* GOAL
Rewrite everything from the line containing "Select the Donette" down to the end of these lines, changing "Image resolution" to "Screen resolution" and leaving all else unchanged.

[Element and text location data]
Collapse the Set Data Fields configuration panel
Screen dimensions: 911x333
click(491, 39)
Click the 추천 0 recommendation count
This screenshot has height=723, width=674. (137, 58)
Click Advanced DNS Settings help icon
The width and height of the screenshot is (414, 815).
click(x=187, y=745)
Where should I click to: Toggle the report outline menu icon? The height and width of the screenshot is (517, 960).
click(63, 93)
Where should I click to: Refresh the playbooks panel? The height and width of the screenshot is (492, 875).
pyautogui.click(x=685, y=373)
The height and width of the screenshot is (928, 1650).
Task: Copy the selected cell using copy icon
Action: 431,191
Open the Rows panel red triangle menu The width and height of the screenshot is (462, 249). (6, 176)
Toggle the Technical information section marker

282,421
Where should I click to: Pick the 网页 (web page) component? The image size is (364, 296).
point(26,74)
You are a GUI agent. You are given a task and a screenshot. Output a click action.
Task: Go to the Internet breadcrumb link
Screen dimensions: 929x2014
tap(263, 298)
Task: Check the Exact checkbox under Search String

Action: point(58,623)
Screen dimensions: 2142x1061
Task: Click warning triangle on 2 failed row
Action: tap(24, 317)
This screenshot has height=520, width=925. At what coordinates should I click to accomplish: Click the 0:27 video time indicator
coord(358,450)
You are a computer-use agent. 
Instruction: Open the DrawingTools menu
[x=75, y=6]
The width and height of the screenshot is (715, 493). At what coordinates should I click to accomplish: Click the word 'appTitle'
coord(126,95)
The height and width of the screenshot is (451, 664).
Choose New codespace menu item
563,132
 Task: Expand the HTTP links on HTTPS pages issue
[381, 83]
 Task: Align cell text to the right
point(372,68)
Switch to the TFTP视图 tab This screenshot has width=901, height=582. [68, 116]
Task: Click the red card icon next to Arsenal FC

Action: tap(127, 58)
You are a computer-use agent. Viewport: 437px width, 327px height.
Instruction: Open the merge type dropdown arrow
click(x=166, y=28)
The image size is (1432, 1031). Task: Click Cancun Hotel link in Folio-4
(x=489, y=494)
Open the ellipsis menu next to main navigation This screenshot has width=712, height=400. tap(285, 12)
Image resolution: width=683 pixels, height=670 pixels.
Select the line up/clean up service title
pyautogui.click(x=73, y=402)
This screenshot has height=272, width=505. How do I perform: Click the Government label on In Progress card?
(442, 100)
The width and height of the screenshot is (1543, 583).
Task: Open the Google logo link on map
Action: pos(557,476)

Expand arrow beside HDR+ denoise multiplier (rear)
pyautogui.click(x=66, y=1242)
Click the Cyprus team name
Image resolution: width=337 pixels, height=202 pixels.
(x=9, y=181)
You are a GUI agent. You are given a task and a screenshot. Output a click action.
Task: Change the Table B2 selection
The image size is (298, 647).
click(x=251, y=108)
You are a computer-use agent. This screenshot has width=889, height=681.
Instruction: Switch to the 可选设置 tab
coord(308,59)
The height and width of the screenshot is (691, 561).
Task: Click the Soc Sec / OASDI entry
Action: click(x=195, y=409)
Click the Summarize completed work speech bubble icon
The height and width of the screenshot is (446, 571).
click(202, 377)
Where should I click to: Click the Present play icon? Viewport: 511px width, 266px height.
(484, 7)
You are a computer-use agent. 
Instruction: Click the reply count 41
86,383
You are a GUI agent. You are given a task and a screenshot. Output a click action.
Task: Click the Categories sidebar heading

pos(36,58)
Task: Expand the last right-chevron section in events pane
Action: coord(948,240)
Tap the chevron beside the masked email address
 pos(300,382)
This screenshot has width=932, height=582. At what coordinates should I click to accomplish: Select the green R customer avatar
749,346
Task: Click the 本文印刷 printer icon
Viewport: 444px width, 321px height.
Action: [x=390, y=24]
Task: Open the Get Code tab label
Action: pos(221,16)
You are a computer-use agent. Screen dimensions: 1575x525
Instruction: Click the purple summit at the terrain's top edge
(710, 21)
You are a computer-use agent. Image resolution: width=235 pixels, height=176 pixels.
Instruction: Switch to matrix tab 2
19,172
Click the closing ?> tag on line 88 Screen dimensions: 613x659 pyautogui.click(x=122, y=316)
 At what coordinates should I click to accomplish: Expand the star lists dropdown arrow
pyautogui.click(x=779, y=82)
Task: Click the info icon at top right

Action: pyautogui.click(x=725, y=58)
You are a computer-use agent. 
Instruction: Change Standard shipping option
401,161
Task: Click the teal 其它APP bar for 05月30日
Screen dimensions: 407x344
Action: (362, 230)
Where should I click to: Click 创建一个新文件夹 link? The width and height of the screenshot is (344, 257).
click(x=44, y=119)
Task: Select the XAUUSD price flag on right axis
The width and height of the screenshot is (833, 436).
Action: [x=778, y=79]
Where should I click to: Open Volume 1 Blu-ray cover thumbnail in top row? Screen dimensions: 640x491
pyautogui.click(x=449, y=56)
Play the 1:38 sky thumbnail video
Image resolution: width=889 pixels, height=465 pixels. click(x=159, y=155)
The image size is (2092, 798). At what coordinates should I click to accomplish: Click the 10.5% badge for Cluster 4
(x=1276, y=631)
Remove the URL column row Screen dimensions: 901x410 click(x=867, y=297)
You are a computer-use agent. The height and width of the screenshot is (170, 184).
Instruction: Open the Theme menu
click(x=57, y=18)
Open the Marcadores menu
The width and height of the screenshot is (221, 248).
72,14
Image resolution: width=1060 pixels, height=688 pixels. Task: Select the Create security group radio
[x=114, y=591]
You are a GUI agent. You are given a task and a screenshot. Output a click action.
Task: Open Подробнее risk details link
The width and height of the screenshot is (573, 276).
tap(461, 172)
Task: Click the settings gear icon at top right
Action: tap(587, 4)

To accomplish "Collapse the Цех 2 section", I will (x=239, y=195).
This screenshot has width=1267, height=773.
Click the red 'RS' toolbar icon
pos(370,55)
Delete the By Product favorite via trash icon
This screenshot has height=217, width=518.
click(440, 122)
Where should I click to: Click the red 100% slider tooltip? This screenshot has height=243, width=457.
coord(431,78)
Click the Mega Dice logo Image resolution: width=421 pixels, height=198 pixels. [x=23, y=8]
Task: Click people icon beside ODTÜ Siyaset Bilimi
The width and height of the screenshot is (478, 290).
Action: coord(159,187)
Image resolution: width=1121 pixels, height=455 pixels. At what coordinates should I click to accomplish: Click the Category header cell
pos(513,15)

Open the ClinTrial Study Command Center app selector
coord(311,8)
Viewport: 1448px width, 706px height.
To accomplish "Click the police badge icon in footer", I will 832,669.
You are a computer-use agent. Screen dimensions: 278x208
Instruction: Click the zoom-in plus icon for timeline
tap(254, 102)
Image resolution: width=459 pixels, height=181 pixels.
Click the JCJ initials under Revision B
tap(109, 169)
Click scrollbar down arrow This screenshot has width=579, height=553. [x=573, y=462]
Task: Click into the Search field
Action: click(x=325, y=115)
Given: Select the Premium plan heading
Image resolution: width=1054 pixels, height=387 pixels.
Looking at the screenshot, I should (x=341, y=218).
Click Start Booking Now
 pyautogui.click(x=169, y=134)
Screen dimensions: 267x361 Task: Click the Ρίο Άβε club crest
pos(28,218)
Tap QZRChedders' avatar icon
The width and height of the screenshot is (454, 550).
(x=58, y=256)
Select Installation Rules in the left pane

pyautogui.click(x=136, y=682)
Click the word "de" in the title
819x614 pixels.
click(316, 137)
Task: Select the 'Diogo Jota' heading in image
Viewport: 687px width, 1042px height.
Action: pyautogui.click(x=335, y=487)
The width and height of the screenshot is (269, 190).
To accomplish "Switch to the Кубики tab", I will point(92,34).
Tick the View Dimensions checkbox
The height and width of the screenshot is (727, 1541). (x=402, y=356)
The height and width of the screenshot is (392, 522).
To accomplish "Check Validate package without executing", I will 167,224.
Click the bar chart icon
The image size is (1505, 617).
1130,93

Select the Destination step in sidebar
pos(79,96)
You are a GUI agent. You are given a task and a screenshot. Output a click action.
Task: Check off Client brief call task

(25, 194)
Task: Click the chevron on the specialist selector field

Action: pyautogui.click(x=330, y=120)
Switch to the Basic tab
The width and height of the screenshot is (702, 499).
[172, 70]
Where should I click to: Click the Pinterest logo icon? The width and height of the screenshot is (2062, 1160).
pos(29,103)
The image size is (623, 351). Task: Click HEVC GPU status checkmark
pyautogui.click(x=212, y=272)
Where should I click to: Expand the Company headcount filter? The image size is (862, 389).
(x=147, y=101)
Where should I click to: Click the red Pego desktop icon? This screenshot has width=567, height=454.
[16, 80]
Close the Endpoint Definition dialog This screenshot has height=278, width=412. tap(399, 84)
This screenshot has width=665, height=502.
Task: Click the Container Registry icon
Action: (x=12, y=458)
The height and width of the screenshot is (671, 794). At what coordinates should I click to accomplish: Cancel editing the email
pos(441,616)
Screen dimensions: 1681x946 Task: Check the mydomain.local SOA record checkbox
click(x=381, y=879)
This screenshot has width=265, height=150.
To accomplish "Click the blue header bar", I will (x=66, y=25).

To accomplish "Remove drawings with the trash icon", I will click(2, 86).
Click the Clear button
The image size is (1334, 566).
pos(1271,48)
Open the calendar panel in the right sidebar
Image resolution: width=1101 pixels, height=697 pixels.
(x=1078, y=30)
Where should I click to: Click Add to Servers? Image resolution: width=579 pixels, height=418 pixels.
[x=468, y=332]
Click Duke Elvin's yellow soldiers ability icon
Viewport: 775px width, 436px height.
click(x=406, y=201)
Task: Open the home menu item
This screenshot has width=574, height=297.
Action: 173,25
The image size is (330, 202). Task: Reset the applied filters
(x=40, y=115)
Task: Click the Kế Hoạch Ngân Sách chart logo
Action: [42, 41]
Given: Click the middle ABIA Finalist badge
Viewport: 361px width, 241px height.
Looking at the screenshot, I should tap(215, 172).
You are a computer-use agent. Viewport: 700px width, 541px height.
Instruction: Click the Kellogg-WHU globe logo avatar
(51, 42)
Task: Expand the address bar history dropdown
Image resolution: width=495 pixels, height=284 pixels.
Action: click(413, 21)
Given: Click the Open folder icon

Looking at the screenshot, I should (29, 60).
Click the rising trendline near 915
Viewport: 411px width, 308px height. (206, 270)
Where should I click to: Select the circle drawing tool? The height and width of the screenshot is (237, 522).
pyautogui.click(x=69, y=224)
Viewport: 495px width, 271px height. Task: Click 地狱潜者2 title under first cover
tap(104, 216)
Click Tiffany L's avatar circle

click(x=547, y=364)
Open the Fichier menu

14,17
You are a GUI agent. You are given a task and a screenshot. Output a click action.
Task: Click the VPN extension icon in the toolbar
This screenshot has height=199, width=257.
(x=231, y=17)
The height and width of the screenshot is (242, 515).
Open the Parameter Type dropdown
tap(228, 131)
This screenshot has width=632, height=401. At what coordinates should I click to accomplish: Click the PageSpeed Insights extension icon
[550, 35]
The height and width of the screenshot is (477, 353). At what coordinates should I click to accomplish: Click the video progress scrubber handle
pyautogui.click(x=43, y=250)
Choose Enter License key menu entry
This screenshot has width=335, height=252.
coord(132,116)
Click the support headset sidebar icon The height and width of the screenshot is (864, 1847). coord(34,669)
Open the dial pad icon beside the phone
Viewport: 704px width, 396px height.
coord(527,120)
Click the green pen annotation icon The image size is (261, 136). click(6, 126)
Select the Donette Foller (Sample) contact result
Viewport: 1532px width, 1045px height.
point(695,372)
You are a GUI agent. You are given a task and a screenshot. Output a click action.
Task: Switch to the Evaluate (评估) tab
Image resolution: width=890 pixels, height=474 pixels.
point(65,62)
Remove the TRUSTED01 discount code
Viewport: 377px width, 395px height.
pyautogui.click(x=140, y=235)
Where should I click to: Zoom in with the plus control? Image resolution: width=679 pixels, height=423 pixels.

* PROBLEM SOLUTION
Select the Donette Foller (Sample) contact result
Viewport: 1532px width, 1045px height.
point(695,372)
You are a GUI agent. You are given a task and a screenshot. Output a click action.
Task: Switch to the Evaluate (评估) tab
Screen resolution: width=890 pixels, height=474 pixels.
point(65,62)
Remove the TRUSTED01 discount code
Viewport: 377px width, 395px height.
pyautogui.click(x=140, y=235)
Where should I click to: Zoom in with the plus control? Screen resolution: width=679 pixels, height=423 pixels.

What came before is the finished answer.